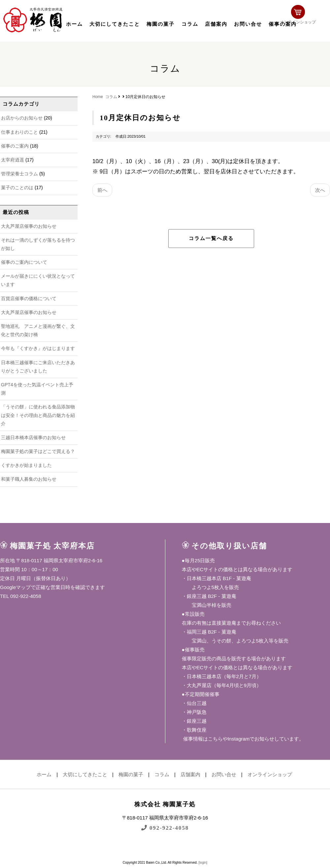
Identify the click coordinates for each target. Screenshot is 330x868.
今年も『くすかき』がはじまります (38, 348)
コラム (190, 24)
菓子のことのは (17, 187)
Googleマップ (15, 587)
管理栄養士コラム (20, 174)
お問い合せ (248, 24)
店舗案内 (216, 24)
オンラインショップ (309, 19)
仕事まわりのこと (20, 132)
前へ (102, 190)
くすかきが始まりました (26, 465)
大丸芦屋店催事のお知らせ (29, 226)
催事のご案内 (15, 146)
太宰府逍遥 (12, 160)
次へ (320, 190)
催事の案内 (283, 24)
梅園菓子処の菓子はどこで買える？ (38, 451)
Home (98, 97)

============

OBJECTIVE
Shift each coordinate pair in the rows above by adding 52 to both x and y, then reproduce every line, requests included, with the updated values. Omit the picture.

FINISHED ANSWER
Identify the click coordinates for each target. Screenshot is 330x868.
今年も『くすかき』がはじまります (90, 400)
コラム (242, 76)
菓子のことのは (69, 239)
Googleマップ (67, 639)
管理栄養士コラム (72, 226)
お問い合せ (300, 76)
店舗案内 (268, 76)
オンラインショップ (361, 71)
仕事まわりのこと (72, 184)
前へ (154, 242)
くすかきが始まりました (78, 517)
大丸芦屋店催事のお知らせ (81, 278)
催事のご案内 (67, 198)
太宰府逍遥 (64, 212)
次へ (372, 242)
催事の案内 (335, 76)
梅園菓子処の菓子はどこで買える？ (90, 503)
Home (150, 149)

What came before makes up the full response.